Self provisioning network telemetry probes. I had almost forgotten about it.

6 min readApr 28, 2020

Network Telemetry presentation at Cloud Expo 2019

Yes, that happens when you write (probably by coincidence…) a good piece of python crap that just works, it does its job without complaining about errors and exceptions. I deployed it 2 years ago and almost forgotten about its existence in our infrastructure..until now. But let’s go in order and tell you all the story from the beginning.

As all network engineers on this globe have experienced, whenever there is a some kind of slow DNS response or HTTP error in some application, the first thing to be blamed (try to guess…) is always (and always be, no matter what) the network. For that reason, my manager assigned my first project as Network Automation Engineer! (old an sweet memories…). The idea was to build some kind of probes that could monitor a network path from Layer 1 to Layer 4, from one end-point to another, no matter if the end-point, was on public or private cloud. The most important thing was to provide some sort of self-service and self-provisioning way to configure and deploy probes in such a way that every team could run its own probe, on its own application, targeting whatever they liked. For example (every resemblance to real persons or facts is purely coincidental): a SysAdmin who wants to monitor the path between his/her DNS server and some root servers, or a DevOps who wants to monitor the network path across some applications on private cloud and a DB on public cloud.

An accessible UI for probes provisioning.

The first challenge was to provide an accessible user entry point for probes provisioning. That is, an easy way to define probe’s IP or FQDN targets. The most obvious option for me was to use a YAML file. A simple key/value pair where a user could define a key as the environment where the probe runs, and a value as list of IPs or FQDNs targets. Anyone needs to have any sort of knowledge in python or coding as YAML is quite self-explanatory.
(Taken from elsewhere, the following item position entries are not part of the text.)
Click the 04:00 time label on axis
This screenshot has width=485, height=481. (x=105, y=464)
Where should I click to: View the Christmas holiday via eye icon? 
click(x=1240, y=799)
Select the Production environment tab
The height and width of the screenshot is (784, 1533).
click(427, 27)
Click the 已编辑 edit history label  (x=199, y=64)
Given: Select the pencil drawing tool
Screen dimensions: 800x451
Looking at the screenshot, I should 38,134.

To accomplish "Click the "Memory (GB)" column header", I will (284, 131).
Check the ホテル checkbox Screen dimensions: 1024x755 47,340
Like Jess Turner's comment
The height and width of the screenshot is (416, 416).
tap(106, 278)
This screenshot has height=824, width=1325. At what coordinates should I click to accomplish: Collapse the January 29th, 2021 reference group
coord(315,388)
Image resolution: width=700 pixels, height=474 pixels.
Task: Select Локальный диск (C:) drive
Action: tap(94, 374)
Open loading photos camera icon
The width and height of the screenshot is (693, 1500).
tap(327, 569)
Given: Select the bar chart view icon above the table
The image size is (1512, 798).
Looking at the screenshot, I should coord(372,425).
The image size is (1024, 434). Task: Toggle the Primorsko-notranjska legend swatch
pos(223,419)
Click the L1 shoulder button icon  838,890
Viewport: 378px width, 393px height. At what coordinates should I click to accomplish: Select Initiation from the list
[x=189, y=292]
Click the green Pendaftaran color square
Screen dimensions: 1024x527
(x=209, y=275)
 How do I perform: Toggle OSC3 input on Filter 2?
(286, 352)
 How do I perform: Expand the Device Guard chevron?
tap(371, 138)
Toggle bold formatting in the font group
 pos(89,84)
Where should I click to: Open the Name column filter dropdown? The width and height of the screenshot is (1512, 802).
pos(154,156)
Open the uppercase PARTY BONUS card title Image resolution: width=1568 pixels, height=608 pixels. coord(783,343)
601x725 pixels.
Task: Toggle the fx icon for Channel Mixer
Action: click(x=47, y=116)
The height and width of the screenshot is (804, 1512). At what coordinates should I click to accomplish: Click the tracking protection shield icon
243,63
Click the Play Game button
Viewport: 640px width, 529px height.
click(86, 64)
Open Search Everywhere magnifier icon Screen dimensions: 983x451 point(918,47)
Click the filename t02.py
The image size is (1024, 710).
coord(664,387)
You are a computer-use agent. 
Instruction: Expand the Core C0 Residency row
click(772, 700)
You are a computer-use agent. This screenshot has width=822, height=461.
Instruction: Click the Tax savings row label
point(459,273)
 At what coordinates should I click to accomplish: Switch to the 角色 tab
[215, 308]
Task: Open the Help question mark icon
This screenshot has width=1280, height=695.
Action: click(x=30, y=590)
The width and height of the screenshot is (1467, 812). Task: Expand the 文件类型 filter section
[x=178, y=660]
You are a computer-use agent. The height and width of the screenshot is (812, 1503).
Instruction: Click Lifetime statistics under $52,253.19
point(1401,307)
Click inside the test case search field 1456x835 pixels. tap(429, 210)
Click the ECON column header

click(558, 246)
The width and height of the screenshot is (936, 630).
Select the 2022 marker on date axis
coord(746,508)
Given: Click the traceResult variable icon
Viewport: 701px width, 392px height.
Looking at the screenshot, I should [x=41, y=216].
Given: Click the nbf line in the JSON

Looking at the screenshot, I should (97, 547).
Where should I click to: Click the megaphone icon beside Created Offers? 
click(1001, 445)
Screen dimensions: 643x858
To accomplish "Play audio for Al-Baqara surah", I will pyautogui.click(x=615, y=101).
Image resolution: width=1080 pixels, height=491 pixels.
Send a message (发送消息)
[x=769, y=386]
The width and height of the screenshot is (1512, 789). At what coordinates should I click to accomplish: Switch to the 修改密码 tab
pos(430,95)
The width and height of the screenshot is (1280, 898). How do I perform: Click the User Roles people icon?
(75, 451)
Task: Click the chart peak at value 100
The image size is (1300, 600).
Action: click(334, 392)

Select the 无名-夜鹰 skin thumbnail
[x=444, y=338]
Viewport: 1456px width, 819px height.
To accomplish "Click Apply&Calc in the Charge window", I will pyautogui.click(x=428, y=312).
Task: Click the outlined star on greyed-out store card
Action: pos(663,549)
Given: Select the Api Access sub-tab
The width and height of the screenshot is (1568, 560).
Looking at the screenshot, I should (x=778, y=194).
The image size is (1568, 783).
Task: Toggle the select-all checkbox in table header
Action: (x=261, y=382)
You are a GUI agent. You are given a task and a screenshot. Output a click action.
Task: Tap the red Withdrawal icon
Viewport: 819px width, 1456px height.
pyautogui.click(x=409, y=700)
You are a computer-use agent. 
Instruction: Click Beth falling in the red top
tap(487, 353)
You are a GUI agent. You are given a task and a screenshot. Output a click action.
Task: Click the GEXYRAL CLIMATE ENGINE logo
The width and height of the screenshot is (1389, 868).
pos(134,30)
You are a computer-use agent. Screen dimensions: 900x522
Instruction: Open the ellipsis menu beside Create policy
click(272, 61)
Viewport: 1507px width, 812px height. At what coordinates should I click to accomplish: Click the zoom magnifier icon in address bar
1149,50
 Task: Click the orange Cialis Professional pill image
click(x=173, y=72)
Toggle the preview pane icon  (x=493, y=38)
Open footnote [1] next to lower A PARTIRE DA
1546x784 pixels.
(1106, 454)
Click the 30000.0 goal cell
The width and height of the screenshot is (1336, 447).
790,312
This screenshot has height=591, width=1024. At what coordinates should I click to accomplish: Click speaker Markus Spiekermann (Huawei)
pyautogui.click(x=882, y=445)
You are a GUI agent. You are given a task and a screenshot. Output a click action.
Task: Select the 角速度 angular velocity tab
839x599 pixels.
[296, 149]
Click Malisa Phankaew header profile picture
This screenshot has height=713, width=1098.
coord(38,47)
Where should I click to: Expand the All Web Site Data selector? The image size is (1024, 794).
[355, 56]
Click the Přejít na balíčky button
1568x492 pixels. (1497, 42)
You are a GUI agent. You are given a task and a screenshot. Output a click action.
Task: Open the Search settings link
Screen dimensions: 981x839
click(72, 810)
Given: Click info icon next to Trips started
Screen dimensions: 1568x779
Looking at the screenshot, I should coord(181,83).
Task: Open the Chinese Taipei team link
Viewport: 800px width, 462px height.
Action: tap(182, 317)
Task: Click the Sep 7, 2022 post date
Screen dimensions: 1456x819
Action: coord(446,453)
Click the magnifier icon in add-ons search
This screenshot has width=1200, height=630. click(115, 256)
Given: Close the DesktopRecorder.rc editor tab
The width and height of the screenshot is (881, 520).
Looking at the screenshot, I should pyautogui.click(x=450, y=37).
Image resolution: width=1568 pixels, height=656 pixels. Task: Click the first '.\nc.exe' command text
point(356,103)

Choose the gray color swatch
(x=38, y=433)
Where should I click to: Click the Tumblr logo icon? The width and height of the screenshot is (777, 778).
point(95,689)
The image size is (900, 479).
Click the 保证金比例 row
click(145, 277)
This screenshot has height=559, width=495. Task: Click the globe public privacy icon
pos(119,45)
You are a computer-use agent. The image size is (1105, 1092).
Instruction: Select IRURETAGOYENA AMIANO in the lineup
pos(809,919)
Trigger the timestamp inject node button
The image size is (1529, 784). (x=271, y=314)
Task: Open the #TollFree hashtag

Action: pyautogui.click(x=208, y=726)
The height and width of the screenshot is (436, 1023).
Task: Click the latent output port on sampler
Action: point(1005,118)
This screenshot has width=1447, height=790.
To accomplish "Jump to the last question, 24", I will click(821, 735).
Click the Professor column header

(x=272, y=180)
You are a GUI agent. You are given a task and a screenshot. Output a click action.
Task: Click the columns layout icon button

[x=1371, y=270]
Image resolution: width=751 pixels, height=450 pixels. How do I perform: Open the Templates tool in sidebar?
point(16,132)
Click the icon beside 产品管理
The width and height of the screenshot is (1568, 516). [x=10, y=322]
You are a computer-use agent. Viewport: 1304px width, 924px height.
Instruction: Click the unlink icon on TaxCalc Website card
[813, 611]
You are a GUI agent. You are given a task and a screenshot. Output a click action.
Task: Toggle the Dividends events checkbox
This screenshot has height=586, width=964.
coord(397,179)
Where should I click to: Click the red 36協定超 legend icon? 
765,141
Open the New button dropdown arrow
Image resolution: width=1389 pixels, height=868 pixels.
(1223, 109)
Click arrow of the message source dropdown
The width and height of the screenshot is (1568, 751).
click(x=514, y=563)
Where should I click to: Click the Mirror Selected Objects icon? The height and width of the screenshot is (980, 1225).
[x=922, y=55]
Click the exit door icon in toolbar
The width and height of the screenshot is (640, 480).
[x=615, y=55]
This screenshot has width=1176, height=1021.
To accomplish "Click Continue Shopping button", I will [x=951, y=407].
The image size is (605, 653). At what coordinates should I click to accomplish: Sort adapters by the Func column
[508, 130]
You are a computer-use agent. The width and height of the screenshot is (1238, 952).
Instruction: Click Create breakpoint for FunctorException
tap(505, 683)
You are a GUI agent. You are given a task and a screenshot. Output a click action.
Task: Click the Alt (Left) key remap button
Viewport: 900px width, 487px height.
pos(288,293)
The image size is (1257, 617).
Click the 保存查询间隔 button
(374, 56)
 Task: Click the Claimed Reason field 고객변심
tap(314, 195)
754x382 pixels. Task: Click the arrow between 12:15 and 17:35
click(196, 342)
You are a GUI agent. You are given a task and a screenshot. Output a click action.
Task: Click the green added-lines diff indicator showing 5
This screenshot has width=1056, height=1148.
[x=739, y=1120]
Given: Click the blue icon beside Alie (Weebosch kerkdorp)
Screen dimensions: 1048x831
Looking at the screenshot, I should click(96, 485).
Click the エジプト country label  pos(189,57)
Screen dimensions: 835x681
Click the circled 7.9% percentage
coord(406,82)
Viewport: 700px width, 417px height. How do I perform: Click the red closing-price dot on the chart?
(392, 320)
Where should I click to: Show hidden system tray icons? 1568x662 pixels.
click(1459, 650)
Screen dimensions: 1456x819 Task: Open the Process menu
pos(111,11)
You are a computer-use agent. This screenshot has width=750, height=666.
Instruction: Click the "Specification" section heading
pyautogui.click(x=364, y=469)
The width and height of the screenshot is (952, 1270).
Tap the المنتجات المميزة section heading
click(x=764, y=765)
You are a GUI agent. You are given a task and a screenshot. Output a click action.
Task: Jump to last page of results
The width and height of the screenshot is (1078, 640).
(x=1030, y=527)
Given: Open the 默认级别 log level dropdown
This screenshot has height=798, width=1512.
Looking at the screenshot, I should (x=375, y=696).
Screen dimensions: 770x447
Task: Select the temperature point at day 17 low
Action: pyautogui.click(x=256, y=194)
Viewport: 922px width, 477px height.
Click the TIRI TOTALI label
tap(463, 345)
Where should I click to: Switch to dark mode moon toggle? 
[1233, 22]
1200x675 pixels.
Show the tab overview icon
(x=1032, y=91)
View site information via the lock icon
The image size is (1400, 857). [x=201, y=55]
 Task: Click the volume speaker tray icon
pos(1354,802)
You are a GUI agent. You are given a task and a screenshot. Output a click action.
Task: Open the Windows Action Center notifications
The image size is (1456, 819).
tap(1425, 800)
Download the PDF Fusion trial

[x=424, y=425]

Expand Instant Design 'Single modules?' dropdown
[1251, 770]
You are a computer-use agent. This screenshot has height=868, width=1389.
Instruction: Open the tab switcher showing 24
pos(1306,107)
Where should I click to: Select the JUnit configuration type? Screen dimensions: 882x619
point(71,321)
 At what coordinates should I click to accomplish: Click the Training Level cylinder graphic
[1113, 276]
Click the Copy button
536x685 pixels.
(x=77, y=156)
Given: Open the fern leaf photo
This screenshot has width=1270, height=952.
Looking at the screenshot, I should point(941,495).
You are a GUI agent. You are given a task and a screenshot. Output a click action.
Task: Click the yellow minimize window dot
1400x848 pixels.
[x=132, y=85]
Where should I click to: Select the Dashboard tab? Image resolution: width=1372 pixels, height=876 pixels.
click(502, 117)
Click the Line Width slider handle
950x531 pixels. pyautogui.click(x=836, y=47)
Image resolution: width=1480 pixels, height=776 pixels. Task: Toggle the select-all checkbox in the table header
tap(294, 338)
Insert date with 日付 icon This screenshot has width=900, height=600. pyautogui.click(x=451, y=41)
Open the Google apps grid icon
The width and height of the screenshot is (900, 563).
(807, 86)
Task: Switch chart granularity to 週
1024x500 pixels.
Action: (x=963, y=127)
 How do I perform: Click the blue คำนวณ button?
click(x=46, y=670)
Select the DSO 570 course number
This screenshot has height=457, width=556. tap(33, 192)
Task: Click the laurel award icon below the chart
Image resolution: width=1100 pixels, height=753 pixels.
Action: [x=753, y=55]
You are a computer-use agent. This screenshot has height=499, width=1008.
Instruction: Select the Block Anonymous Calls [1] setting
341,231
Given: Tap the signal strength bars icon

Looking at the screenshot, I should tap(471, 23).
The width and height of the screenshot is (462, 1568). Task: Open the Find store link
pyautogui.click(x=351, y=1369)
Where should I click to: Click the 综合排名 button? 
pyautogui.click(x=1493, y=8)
Can you try to guess the meaning of the below files?

The Python bit: main code and plugins.

Dreaming that my telemetry idea could be a success and people across the teams wished to have more features on their probes, I decided to design the code in main and plugin fashion.

The main code is the engine running a thread for each target (where each thread execute a command such as ping or TCP SYN) and pushing the data to DB (more on that later). The plugin is the bit of code that runs the actual command, parses the output, and builds the JSON body for the DB API call This is how the folder’s tree would look like with main and plugin.

.
├── classes
│   ├── __init__.py
│   ├── influx_body.py
│   ├── ping_alpine.py
│   └── ping_alpine_parser.py
├── network_telemetry_ping.py
└── var
    └── targets.yaml

The main (in the above example network_telemetry_ping.py) is isolated from the plugin (under class folder) and each plugin is imported into main

from classes.ping_alpine import Ping

This kind of design made the code scalable and capable to fulfill new requirements without requiring major changes in the code. New command == new plugin, simple like that. By the way, that kind of code design, is something I sticked with since that day and so far it seems to be a winning option.

The database. What to choose?

Very short introduction on this: DBs are always been the pain of my life. I’ve never really got along very well with them. End of introduction.

Said that, I had to find a good TSDB easy to use and work with. Googling around, I found InfluxDB (from InfluxData family) that was exactly what I was looking for: easy to deploy with docker, a REST API to interact with and SQL -like queries. So, I started a couple of containers running InfluxDB, configured some proper retention policies and I was good to go! My back end was ready in couple of hours (…well..let’s be honest: because of my repulsion for DBs, it took me more than a couple of hours).

The front-end: Grafana.

With no surprise, I found out that in our company we already had an instance of Grafana running and that was also widely used by all teams across different countries. So, the only thing I needed to do was to hook the DBs to Grafana. Doing so, I could have all data available to be displayed in nice graphs.

The glue: CI/CD for self-provisioning

Great! I had all the pieces required and they were working as supposed to. But a problem remained: how to ship the code wherever a user wanted to be shipped? And most importantly, how could a user do it himself without bothering (me) to deploy this probe here and there, targeting this or that?

The first question could be answered with Docker container: what I needed to do was to build a small docker container running the code. That container became what has been later called, a network probe. With a simple docker run (or even better docker-compose ) the probe could be up an running in few seconds (it is unnecessary to say that there is not an instance in private or public cloud that does not run docker…).

The second question (how to self-provision and self-deploy a probe) could be answered thanks to GitLab and CI/CD integration based on git runner. Even though I faced some limitations (addressed then in the latest GitLab versions), it was good enough for my purpose. So I built a pipeline where at every git push, a new docker probes were built with the latest targets imported from YAML, and then deployed wherever required. Click and forget. The remaining bit was to update manually the Grafana graphs (even though that could be possible pushing a JSON config file to Grafana API).

And that was it. End of story.

Conclusions

Oddly enough, I have never received complains in the past years regarding probes’ misbehavior. I later found room for improvement in the Pyhton code as well as in CI/CD process, but everything was (and still is) working so smoothly that I’ve almost forgotten about this project.

For fun, I also wrote the same code in GO and explored the power of goroutins. Code available here.

I also had the pleasure to present my work at CloudExpo 2019 where, for that occasion, I put all the work together in some slides (available here) and published a demo on git (available here)